▶ _WHAT IS NEEDED_:
Relabel every "Screen dimensions" in the listing below as "Display size" and leave all other text unchanged. Leave the pictures out of your copy.

▶ _Rows showing where targets appear_:

+++++

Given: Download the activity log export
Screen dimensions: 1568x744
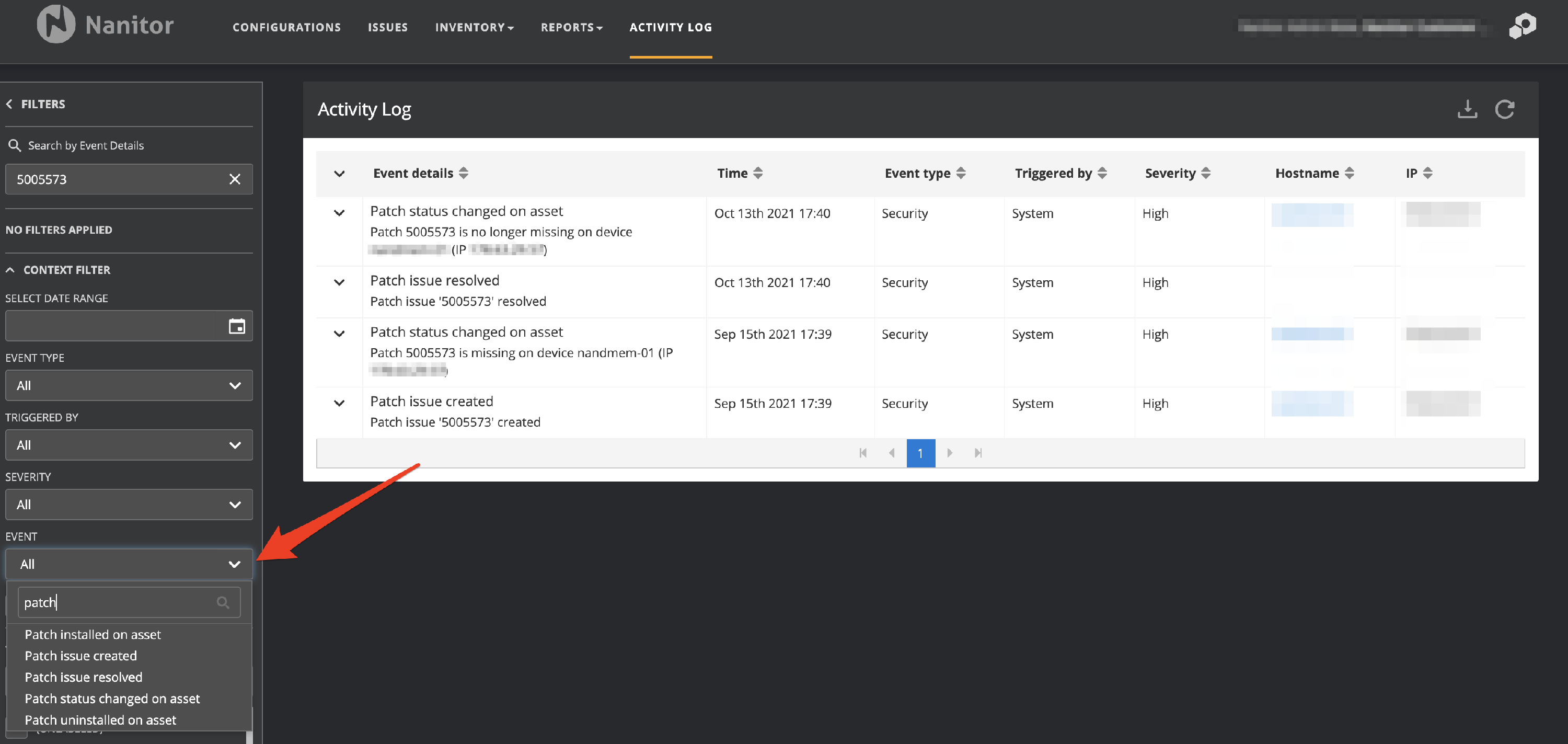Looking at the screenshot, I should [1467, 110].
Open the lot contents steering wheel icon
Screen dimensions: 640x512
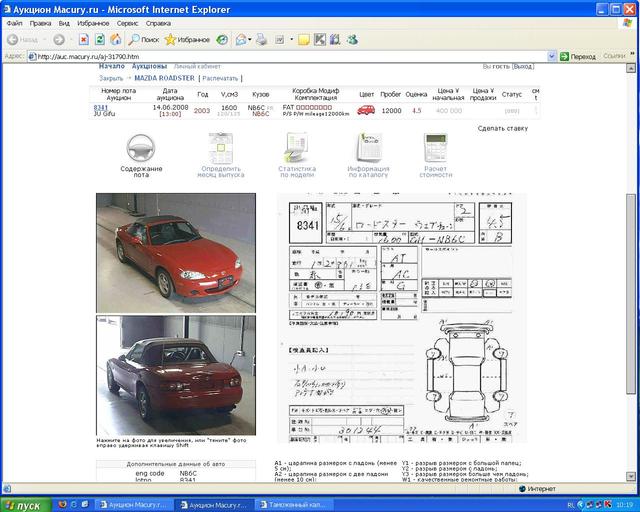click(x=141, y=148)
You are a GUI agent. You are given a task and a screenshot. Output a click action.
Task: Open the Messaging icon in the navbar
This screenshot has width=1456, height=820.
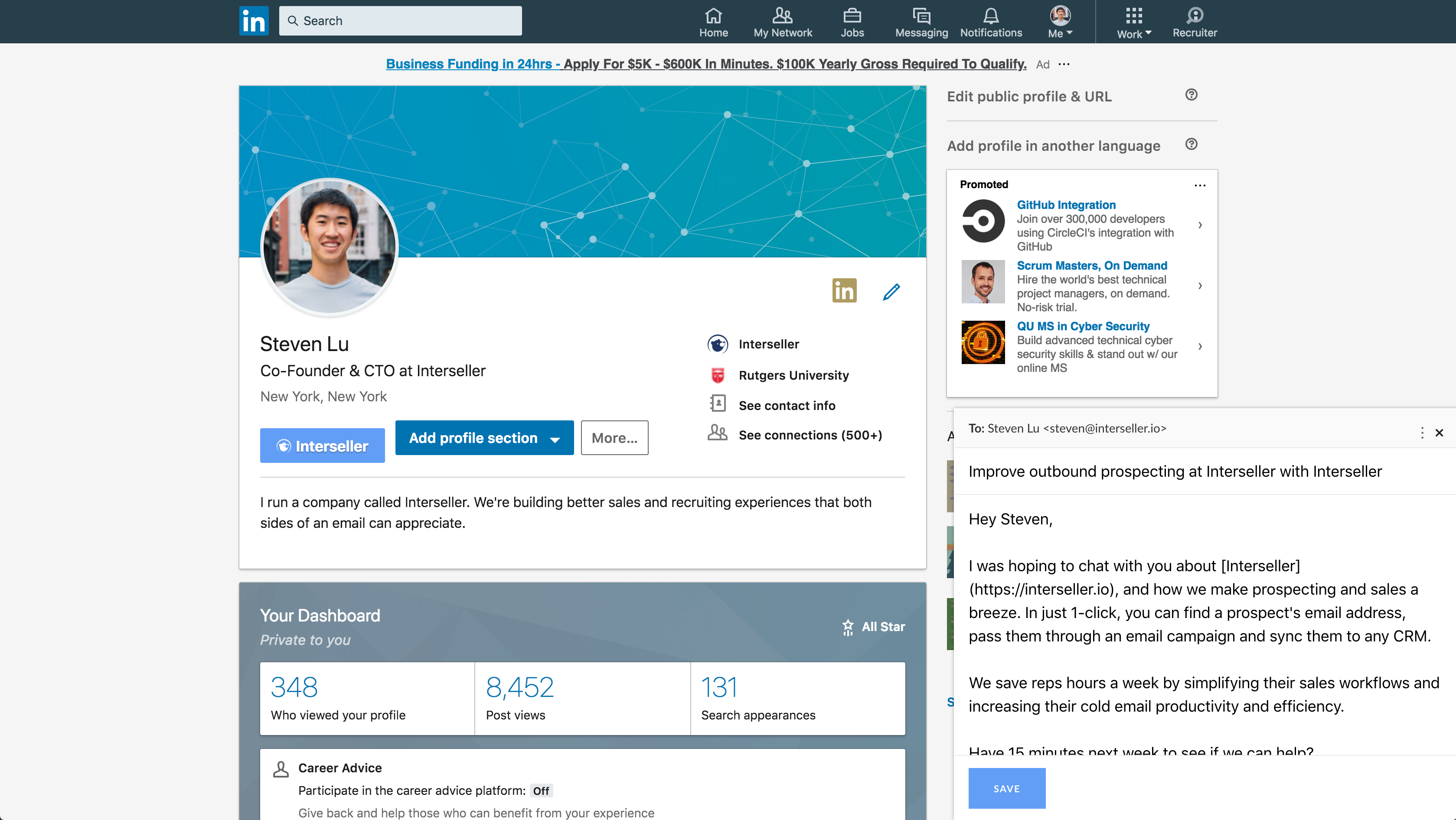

+++++

▶ _SOLUTION_:
Given: Download the activity log export
Display size: 1568x744
Looking at the screenshot, I should [1467, 110].
Open the lot contents steering wheel icon
Display size: 640x512
click(x=141, y=148)
You are a GUI agent. You are given a task and a screenshot. Output a click action.
Task: Open the Messaging icon in the navbar
This screenshot has width=1456, height=820.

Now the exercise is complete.